Médicos nos contaram que aproveitavam a proteção da roupa especial para se abraçar, tamanha a falta que sentiam do conforto de carinho físico

Falando assim, parece simples, não é? Você toma todos os cuidados, se informa, lê bastante, conversa diversas vezes com pessoas que já estiveram nos países afetados e nada pode dar errado. Mas é justamente para isso que você se prepara. Para o que pode dar errado. Ou sair da área de controle que estabeleceu. No dia de nossa chegada a Conacri, um domingo, o encarregado de negócios da Embaixada do Brasil na capital, que nos indicou tradutor e guia locais confiáveis, nos levou para filmar o grande mercado de peixes: uma feira como qualquer outra de qualquer outro país africano pobre. Sabíamos como nos comportar. Mas não imaginávamos como eles, os locais, reagiriam à chegada de uma equipe de filmagem, obviamente estrangeira, que certamente estava ali por causa do vírus, e não dos peixes à venda.

Fomos hostilizados. Não era raiva que eles despejavam em nós. Era o estigma do preconceito. Aquele outro vírus que se espalha mesmo entre pessoas bem-informadas e cultas. E que propaga reportagens tendenciosas, repletas de meias verdades ou carregadas de um sensacionalismo que não ajuda a conter o Ebola e só propaga mais receio e discriminação. Tive medo. Um cidadão cuspiu na direção da Guta, como que para avisá-la de que poderia contaminá-la, se quisesse. Ele obviamente não estava doente. Era uma agressão ao que representávamos. Feirantes tentavam tapar a lente da câmera. Comecei a me preocupar seriamente com o Victor, que tinha pouca visão periférica por causa do olho colado na lente da câmera. E eu não podia tocá-lo. Era parte do protocolo de comportamentos para evitar riscos. Saímos o mais rapidamente possível.

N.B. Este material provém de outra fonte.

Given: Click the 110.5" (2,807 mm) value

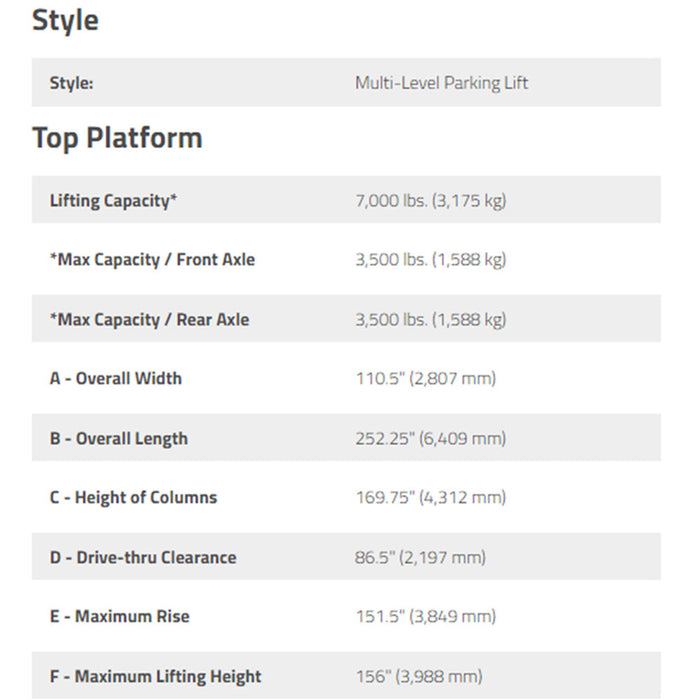Looking at the screenshot, I should click(x=426, y=379).
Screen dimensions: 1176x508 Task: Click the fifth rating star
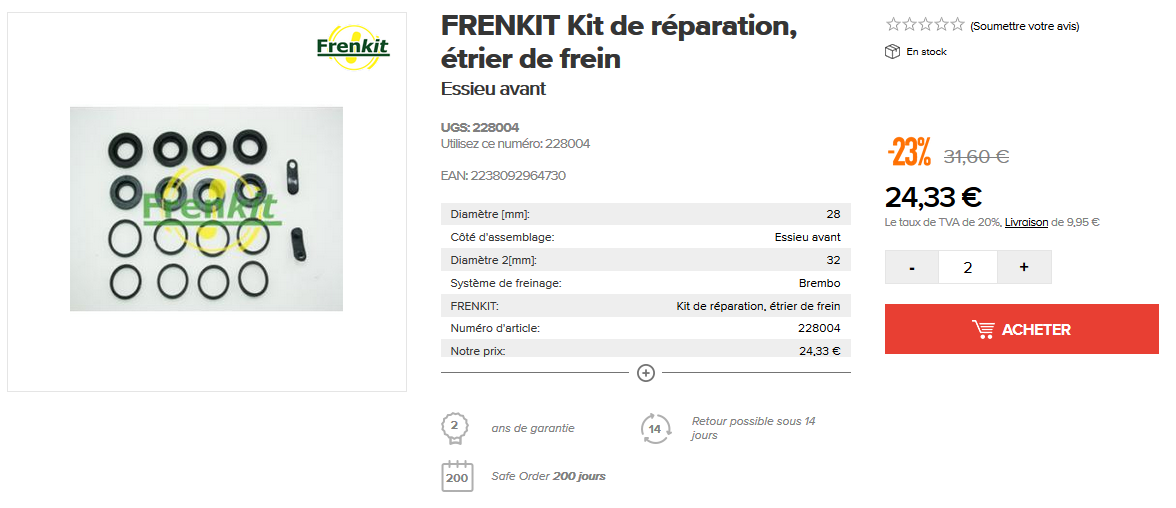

Saber quais são as regras a seguir em uma situação assim não é difícil. Segui-las é tarefa emocionalmente destruidora. Médicos nos contaram que aproveitavam a proteção da roupa especial, que inclui máscaras e dois pares de luvas, usada para entrar nas zonas de alto risco de infecção, para se abraçar, tamanha a falta que sentem do conforto de carinho físico depois de semanas e semanas de contagem de mortos. Considero que trouxemos um material equilibrado e verdadeiro sobre o Ebola. Estou consciente de que muitos brasileiros sabem mais hoje sobre o vírus e sua propagação por causa de nossa preocupação em não exagerar o que não requer um único adjetivo. Sonhei com o que vivemos, no entanto, muitas noites seguidas. Os enterros, a desinfecção dos corpos, o medo, as marcas que ficam na população local. Jornalistas lutam permanentemente contra a desinformação. Ali, a guerra era essencialmente essa. Combater o Ebola é combater o estigma da doença.

*Ana Paula Padrão foi correspondente em Londres e Nova York. Primeira jornalista brasileira autorizada a entrar na Coreia do Norte, já esteve quatro vezes no Afeganistão. Entre suas coberturas internacionais estão a crise do Ebola na Guiné, o acidente nuclear de Tokaimura, no Japão, e a prisão do ditador Augusto Pinochet.